Now that the basics are done, we need to add a couple more items. Have the air filter checked, varnish deposits cleaned from the throttle plates, and vacuum and coolant hoses inspected for cracks or chafing. Removing one sparkplug to check condition will give a good indication if they need to be changed. Even one misfiring sparkplug will decrease fuel economy dramatically. Of course, extra labour charges apply if new ones are required.

Using a scan tool to check for engine codes can tell a lot. On OBD II emissions vehicles (1996 and newer vehicles), it can help locate a misfire. The scan tool can also monitor oxygen sensor readings for quick response rates. Oxygen sensors degrade with mileage and there are many high mileage vehicles that could get better fuel economy with a new sensor. A quick look under the vehicle for poor exhaust system parts, oil leaks, and to check tire condition and pressure and the inspection is done.

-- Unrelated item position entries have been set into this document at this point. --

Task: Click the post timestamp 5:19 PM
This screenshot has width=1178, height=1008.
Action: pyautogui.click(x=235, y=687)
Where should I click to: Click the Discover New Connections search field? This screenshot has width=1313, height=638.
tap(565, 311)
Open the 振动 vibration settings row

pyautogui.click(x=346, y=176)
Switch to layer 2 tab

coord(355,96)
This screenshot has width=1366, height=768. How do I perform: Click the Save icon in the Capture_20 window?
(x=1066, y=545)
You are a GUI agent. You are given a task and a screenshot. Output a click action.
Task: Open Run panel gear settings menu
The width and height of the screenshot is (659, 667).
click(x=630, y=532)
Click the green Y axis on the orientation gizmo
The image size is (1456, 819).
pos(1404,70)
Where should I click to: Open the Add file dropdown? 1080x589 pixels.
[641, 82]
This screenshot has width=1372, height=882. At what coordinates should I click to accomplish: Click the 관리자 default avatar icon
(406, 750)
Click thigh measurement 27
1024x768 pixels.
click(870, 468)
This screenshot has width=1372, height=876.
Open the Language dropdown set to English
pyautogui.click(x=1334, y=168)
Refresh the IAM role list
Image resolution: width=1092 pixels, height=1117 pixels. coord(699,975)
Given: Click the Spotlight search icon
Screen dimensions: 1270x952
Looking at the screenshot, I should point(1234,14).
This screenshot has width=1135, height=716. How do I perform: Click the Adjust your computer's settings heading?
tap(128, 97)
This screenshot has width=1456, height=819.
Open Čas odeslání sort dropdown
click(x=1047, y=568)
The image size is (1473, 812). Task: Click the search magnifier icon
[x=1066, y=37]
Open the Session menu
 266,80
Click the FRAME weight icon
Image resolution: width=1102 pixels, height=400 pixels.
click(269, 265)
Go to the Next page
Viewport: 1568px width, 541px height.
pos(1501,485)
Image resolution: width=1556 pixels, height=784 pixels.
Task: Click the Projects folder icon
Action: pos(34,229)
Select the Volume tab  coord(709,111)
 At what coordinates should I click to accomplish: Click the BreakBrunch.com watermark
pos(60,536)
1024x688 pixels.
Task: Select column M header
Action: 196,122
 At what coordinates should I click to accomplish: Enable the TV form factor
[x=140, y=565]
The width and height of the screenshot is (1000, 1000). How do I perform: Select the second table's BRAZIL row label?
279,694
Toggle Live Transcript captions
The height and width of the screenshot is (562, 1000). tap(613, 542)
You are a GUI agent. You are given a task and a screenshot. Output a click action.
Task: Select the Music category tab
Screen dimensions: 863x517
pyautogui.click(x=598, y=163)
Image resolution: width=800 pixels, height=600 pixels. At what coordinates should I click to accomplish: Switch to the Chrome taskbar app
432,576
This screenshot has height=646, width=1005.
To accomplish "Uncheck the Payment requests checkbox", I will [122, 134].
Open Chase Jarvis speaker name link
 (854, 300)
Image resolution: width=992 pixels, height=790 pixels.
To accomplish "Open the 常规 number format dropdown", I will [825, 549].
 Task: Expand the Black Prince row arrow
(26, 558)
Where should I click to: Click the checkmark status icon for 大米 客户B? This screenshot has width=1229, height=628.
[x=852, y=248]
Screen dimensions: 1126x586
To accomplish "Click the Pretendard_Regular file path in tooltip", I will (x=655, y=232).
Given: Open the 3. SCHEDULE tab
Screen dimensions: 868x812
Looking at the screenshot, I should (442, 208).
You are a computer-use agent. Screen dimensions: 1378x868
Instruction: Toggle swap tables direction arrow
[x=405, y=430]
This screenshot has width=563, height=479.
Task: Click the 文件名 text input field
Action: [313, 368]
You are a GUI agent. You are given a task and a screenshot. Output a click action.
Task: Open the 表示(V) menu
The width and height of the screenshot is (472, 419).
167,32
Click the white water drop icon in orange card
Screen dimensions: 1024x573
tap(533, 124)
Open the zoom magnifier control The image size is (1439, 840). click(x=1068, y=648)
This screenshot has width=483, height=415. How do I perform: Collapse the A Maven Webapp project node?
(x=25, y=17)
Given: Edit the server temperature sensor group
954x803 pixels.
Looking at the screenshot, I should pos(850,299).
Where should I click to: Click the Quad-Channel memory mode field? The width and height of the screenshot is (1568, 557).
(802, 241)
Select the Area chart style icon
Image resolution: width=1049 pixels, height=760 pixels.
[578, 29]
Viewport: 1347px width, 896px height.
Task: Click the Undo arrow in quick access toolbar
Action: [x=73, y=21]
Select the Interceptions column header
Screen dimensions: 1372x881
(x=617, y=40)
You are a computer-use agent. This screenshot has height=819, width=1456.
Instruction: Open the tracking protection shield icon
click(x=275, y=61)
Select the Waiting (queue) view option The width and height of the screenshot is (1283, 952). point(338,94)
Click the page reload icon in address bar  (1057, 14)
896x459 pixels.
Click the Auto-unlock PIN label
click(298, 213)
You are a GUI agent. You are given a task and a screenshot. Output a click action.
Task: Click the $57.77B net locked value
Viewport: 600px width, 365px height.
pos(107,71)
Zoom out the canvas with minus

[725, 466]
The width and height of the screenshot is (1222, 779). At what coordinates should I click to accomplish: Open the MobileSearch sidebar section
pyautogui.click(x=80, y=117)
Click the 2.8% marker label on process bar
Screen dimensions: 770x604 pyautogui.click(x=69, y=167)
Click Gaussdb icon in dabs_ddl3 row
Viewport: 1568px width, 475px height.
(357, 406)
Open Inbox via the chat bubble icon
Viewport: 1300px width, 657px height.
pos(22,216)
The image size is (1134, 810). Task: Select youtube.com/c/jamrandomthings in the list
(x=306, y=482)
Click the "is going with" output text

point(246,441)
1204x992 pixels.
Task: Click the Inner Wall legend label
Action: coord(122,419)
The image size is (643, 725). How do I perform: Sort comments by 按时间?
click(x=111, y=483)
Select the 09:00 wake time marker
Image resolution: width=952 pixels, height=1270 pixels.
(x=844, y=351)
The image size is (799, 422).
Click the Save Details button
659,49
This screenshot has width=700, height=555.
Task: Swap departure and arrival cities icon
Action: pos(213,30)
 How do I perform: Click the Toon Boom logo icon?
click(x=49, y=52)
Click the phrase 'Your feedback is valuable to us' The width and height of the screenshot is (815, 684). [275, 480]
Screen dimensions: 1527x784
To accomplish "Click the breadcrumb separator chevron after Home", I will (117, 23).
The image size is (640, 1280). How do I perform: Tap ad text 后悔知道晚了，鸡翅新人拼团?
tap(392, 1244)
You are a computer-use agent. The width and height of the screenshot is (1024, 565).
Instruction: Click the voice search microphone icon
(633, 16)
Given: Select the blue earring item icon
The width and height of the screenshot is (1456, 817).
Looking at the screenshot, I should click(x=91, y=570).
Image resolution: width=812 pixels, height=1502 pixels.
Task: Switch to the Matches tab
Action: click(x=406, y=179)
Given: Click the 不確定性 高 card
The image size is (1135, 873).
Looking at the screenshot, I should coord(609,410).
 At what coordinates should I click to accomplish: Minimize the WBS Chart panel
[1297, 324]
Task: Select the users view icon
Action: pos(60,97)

A vehicle inspection pinpoints what items on your vehicle need service. Instead of spending money on a ‘Tune Up’, spend it on what the vehicle really needs. Here are a few more items that should be considered as part of routine maintenance.

Many engines use rubber timing belts that need changing at specified intervals. Forget to have it changed and you could be looking at bent engine valves and major repair costs.

Dragging brake calipers can make vehicles difficult to handle on icy roads. Don’t wait until it is too late. Have your brake system inspected and caliper slides lubricated now before the roads get slippery.

Avoid the first big snowfall panic and have winter tires installed now. The new generation of ‘ice’ winter tires has far superior traction and safety than all-season tires. Preventing even one fender bender pays for them.

Keeping a vehicle maintained is expensive enough without spending money on services not needed. After watching how vehicles and the automotive industry have changed over the years, I am convinced an annual vehicle inspection is the best guide to help owners save money on maintenance.